> _To be done_
Pick up the text on fuzzy matching below after its last line and continue it.

──────── Extract ────────

Fuzzy matching is a process that identifies non-exact matches of your query string/pattern. Unlike the traditional matching methods, which require an exact match, fuzzy matching captures the records that are likely to be relevant. It computes a similarity score between the strings being compared, allowing for minor discrepancies such as typos, added or missing characters, and more. This is especially useful in scenarios where data might come from various sources, with slight variations in spelling or naming conventions. A common metric for this is the “Levenshtein distance” which counts the number of edits needed to change one string into another.

fuzzy_match <- function(target_string, dataframe, column_name, observatory_code, 
                        max_distance = 0.25) {
  # Filter the dataframe based on observatory_code
  filtered_reference <- dataframe %>%
    filter(OBS_CODE == observatory_code) %>%
    select(all_of(column_name), ADM3_PCODE, ADM3_EN)
  
  # If filtered_reference is empty, return NA values
  if (nrow(filtered_reference) == 0) {
    return(list(matched_string = NA, ADM3_PCODE = NA, ADM3_EN = NA, distance = 1))
  }
  
  # Use stringdist to find the closest match
  distances <- stringdist::stringdistmatrix(target_string, filtered_reference[[column_name]], method = "jw")
  
  # If there are no valid distances, set min_distance to Inf (this should help avoid the error)
  if(all(is.na(distances))) {
    min_distance <- Inf
  } else {
    min_distance <- min(distances, na.rm = TRUE)  # Ensure NA values don't affect the min calculation
  }
  
  # Check for Inf distance and replace it with 1
  if (is.infinite(min_distance)) {
    min_distance <- 1
  }
  
  # If min_distance exceeds the max_distance threshold, return NA values
  if (min_distance > max_distance) {
    return(list(matched_string = NA, ADM3_PCODE = NA, ADM3_EN = NA, distance = NA))

──────── Data rows ────────

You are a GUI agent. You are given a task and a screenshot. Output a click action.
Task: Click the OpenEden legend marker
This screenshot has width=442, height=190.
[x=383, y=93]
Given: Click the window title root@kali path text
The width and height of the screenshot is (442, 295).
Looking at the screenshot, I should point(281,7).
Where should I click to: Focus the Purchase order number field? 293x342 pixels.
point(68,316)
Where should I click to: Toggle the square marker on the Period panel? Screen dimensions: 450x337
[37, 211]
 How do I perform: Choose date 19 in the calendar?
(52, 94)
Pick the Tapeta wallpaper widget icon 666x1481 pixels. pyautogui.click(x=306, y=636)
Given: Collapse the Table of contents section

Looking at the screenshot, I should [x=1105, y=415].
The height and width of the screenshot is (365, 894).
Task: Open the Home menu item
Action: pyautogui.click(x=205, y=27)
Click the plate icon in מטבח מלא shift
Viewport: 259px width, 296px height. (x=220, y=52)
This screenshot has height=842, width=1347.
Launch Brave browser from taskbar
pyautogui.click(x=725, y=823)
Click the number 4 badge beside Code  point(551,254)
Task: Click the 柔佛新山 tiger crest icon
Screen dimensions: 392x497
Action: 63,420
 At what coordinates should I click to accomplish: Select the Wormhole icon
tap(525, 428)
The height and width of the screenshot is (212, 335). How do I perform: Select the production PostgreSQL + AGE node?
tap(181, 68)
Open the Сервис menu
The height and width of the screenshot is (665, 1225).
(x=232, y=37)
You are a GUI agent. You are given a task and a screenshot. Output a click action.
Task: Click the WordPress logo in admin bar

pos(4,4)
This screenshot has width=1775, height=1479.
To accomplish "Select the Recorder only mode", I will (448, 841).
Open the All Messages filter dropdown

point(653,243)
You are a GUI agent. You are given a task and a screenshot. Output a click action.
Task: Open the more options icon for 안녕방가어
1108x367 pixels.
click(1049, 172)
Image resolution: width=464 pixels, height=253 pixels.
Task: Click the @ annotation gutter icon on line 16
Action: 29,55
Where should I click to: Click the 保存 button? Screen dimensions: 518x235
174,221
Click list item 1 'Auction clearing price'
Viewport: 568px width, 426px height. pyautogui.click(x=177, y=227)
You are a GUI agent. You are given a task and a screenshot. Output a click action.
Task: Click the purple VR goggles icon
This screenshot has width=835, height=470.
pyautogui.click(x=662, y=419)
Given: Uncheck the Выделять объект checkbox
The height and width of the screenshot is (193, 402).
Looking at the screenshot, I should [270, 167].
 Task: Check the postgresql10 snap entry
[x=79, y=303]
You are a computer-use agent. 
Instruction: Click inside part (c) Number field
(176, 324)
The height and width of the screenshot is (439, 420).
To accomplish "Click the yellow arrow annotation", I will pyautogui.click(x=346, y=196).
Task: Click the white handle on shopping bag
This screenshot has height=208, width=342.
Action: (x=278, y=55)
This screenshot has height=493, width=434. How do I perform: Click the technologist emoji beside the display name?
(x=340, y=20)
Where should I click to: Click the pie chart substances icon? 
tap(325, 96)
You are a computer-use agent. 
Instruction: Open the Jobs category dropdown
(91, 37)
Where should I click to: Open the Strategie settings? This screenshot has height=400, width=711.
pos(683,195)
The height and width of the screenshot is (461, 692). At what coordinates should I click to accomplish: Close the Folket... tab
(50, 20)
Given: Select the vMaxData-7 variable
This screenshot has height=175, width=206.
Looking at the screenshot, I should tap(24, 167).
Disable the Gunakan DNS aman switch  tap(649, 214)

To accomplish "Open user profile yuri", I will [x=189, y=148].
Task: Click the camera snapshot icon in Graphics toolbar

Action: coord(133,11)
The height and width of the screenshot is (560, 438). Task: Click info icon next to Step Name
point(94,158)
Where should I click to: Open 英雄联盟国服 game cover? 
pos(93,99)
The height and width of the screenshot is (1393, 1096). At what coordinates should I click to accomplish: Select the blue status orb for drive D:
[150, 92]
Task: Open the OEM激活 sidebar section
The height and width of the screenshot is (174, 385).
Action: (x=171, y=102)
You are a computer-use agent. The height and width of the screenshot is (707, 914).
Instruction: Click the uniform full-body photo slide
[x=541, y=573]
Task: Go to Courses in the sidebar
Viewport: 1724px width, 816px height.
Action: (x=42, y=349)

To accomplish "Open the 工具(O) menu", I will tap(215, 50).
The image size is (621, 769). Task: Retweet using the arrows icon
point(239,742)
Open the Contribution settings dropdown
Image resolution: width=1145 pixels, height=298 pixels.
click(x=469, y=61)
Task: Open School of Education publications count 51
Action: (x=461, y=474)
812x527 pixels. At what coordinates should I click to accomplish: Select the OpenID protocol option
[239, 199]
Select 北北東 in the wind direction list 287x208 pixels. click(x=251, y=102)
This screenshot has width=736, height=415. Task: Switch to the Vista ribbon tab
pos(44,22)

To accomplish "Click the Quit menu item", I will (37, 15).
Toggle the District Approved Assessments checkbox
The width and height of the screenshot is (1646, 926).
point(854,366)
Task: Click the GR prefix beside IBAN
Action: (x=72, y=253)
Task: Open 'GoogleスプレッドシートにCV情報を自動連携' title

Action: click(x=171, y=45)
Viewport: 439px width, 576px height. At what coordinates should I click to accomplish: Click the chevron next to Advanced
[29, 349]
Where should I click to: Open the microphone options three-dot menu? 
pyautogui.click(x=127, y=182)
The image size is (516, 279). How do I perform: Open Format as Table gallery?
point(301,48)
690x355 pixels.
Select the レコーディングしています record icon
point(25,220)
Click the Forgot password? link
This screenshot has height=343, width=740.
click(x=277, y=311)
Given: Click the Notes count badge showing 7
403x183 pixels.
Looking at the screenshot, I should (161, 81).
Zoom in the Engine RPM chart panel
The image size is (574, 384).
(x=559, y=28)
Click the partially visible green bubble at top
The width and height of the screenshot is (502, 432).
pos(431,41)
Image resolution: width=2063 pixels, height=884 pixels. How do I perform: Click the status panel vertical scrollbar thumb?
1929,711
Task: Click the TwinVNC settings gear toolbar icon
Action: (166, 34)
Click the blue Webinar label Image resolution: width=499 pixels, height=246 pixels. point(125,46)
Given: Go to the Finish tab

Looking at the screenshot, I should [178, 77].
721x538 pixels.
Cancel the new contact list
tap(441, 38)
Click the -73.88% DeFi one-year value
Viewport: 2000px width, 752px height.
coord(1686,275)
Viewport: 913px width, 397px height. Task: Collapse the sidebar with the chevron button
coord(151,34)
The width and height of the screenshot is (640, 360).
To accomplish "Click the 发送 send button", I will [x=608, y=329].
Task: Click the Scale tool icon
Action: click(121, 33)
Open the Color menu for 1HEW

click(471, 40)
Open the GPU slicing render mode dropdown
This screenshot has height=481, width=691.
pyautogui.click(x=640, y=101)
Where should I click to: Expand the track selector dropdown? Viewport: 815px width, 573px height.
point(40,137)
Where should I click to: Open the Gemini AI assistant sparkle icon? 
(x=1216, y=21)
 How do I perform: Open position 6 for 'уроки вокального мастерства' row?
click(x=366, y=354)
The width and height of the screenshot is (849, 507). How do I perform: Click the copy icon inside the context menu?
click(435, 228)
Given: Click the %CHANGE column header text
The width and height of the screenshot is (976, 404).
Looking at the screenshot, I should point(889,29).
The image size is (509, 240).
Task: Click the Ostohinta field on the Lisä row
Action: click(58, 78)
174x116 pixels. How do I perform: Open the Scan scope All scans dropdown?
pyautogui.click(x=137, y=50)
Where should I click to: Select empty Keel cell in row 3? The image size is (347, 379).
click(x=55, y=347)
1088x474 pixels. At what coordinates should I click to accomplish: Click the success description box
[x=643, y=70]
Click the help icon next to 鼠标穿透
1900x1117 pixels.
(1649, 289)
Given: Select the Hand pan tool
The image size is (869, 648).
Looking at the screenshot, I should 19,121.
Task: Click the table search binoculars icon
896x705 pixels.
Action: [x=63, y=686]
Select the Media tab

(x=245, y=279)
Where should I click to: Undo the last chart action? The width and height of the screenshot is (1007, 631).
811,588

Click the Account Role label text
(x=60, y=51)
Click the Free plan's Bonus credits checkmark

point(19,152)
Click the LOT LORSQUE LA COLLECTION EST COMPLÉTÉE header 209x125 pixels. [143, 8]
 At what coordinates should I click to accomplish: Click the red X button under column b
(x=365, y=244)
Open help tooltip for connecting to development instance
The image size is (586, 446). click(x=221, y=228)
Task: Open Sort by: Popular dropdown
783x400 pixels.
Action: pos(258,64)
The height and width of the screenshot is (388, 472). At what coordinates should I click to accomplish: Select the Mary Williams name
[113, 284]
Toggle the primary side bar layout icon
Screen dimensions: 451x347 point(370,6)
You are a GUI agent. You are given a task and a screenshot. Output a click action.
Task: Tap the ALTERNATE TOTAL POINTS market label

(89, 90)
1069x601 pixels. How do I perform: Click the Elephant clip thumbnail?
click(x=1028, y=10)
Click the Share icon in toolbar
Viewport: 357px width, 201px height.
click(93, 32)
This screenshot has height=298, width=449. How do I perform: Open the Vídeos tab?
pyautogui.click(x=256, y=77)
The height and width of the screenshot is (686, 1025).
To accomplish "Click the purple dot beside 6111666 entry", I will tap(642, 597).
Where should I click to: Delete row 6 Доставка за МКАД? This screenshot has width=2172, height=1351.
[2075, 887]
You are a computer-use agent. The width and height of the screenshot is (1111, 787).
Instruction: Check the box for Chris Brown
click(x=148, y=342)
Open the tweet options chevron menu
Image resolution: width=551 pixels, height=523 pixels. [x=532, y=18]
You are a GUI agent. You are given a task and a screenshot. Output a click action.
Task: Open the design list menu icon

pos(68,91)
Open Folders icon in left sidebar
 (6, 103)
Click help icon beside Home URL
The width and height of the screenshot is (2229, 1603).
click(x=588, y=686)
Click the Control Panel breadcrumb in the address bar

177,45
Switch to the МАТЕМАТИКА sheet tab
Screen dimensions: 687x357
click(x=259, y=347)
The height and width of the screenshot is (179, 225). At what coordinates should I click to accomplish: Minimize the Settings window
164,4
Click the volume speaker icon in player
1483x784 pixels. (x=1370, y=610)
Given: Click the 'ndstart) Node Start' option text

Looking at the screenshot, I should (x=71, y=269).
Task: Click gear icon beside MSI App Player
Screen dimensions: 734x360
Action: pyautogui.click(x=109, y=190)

────────

> _Result_
  }
  
  matched_row <- filtered_reference[which.min(distances), ]
  
  return(list(matched_string = matched_row[[column_name]], 
              ADM3_PCODE = matched_row$ADM3_PCODE, 
              ADM3_EN = matched_row$ADM3_EN, 
              distance = min_distance))
}

A Detailed Walk-through: Georeferencing in Action

The process followed depends on the completeness/quality of the data obtained in the previous steps, so we follow it by

Method 1

Where we have municipality names in the corresponding field: match these names with the names of the municipalities already identified as data collection sites (the matching is segmented observatory by observatory to reduce the risk). There might be some writing variations so we use fuzzy matching, checking for the likelihood to have a valid match (and maybe enable a visual confirmation)

# List of years
years <- 1995:2014

# Read all datasets and combine
all_surveys_description <- map_df(years, function(year) {
  df <- read_dta(paste0("Données ROR/enter/", year, "/res_deb.dta"))
    # Convert all columns to character to ensure consistency
  df <- df %>% mutate_all(as.character)
  return(df)
})

# Extract unique combinations and list all the years they appeared in
unique_combinations <- all_surveys_description %>%
  group_by(j0, j42, j4) %>%
  summarize(years = toString(year)) %>%
  ungroup()
`summarise()` has grouped output by 'j0', 'j42'. You can override using the
`.groups` argument.
# Harmonize the fields that contain municipality or village names
unique_combinations <- unique_combinations %>%
  mutate(clean_muni = clean_string(j42),
         clean_village = clean_string(j4))
obs_communes <- obs_communes %>%
  mutate(clean_ADM3 = clean_string(ADM3_EN))
pop_places <- pop_places %>%
  mutate(clean_pname = clean_string(PLACE_NAME)) 

# List of observatories for which municipalities have been identified
identified_observatories <- unique(obs_communes$OBS_CODE) %>%
  na.omit()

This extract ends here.